Upon moving to Baltimore, he frequented the outdoor courts in his new neighborhood on the west side of town, which was known as “The Pharmacy” due to the thriving narcotics trade.

The Myrtle Avenue that Carmelo settled into was far removed from West Baltimore’s glory days, where Jazz and entertainment giants like Satchmo, aka Louis Armstrong, or the raw, guttural genius of cats like Screamin’ Jay Hawkins packed the Royal Theater and the city’s other Chitlin Circuit landmarks.

The sparkling marble steps of once-elegant homes, as well as the fabric of the family unit, were in sad disrepair during Melo’s transition into adolescence.

The drug culture, and its associated violence, had turned the once-proud manufacturing and blue collar enclave into one of the nation’s murder capitals. In the shadows of Ravens Stadium and Camden Yards, parts of West Baltimore resemble war-torn, third world disasters.

The neighborhood where Carmelo grew up was ground zero for H.B.O’s phenomenal series, The Wire. But Mary Anthony would not allow the negative forces to swallow her son up without a fight. She insisted that his grades be maintained, especially when he showed glimpses of tantalizing athletic potential during adolescence.

He signed with Syracuse as a skinny, 6-foot-7 junior at Towson Catholic High School.

“He was basically a regional recruit,” Syracuse assistant coach Troy Weaver told SI in 2002. “But then in the summer he just blew up nationally.”

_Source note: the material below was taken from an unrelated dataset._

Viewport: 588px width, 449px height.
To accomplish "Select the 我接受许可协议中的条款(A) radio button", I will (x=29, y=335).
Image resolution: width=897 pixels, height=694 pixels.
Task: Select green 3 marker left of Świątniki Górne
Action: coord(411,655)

In the fall, he transferred to prep hoops powerhouse Oak Hill Academy and, taking his profile outside of Baltimore, became a top-five national recruit. Sequestered in the rural Virginia mountains, he added 20 pounds of muscle and took his game to another level.

Melo led Oak Hill to a 32-1 record – including a victory over the Akron, Ohio, St. Vincent-St. Mary squad led by LeBron James – and averaged 22 points and seven rebounds per game. He thought about going pro, but his mom wanted him to get a taste of college life. The housekeeper at the University of Baltimore was unfazed about the potential millions her son was poised to earn.

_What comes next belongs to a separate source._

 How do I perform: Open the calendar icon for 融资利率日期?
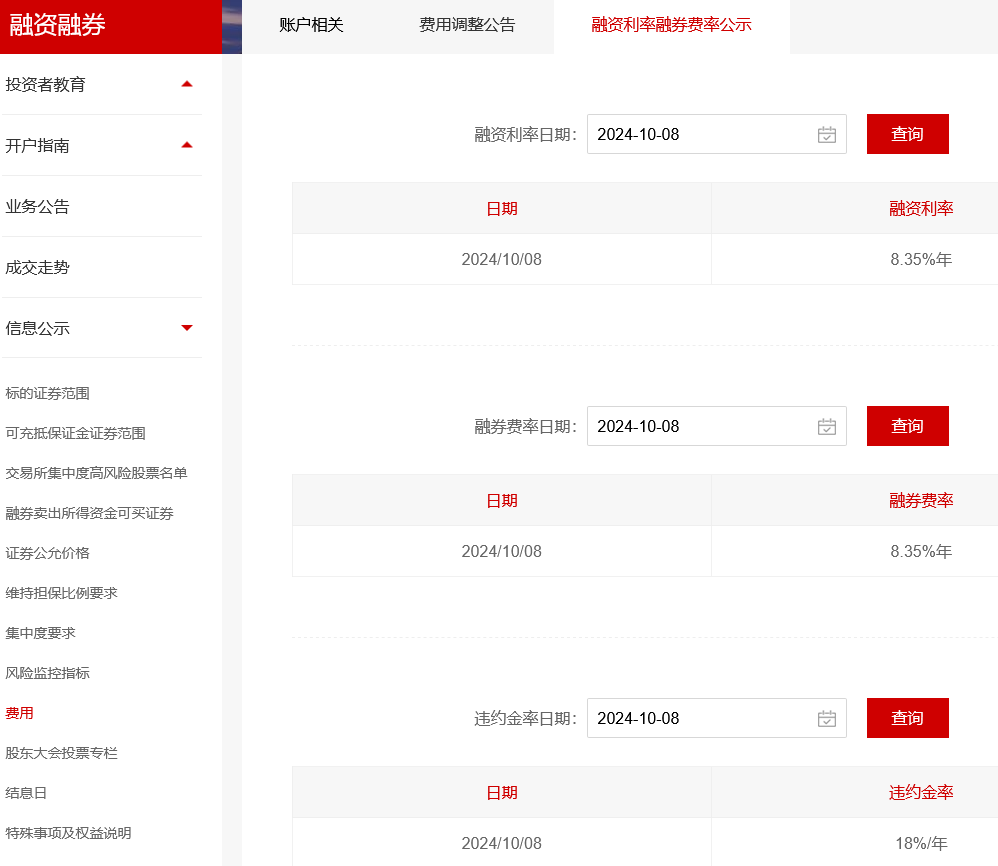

“I didn’t want him to go to the NBA,” Mary Anthony told Sports Illustrated in 2002. “When you get all that fame and fortune, honey, you become a man, right then and there. I wanted my son to have a chance to be 18 years old.”

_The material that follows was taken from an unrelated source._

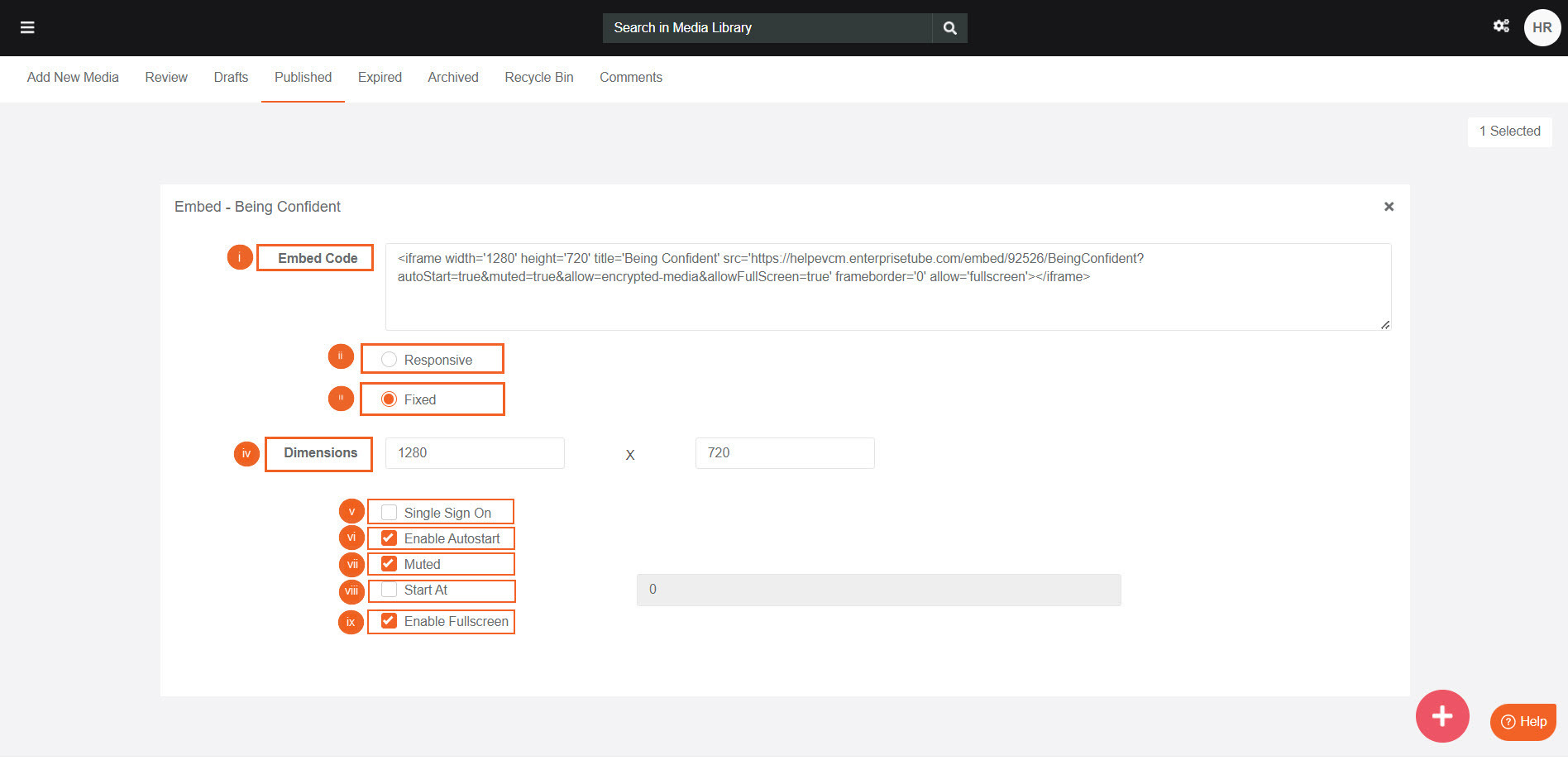Click Add New Media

His first basket for the Orangemen was a dunk against Memphis, and Melo proceeded to score 27 points or better in his first three college games. He led Syracuseuse with 22 points and 10 rebounds per game during the regular season.

Then came Melo’s March Madness, where he sewed one of the most dominating freshman performances ever seen into the rich tapestry of the NCAA Tournament.

In the East Regional Final against Oklahoma, he had a double-double with 20 points and 10 rebounds in the 63-47 victory.

Against T.J. Ford and the University of Texas in the ‘03 Final Four (which was the first time casual fans ever heard the name of Marquette’s super duper star, Dwyane Wade), Melo set a record for the most points ever scored by a freshman in a national Semi-Final.

He exploded on the grand stage with 33 points, making 12 of 19 shots, and collected 14 rebounds in the 95-84 victory.

The One And Done Specialist

In the 2003 National Championship, Melo – with some assistance from Gerry McNamara, Hakim Warrick, Billy Edelin and Kueth Duany – delivered coach Jim Boeheim’s first NCAA title with a 20-point, 10-rebound, 6-assist performance in Syracuse’s 81-78 victory over Kirk Hinrich and Nick Collison’s Kansas Jayhawks crew.

The Sporting News gushed that “…Anthony played the college game better than any freshman in NCAA basketball. Ever.”

Boeheim told SI that Melo was “The best player I’ve ever coached.” He garnered First Team All-American honors, was the Big East Rookie of the Year and the Final Four’s Most Outstanding Player.

For those few weeks in March of 2003, Carmelo Anthony solidified himself as the greatest one-year player in college basketball history, the cat who gave every player behind him the one-and-done wet dream.

For those who watched him as a college freshman, especially during the NCAA Tournament, we’ll never forget how he put the legacy of his coach and an entire program on his young shoulders, delivering a title and stretch of performances that will live on forever.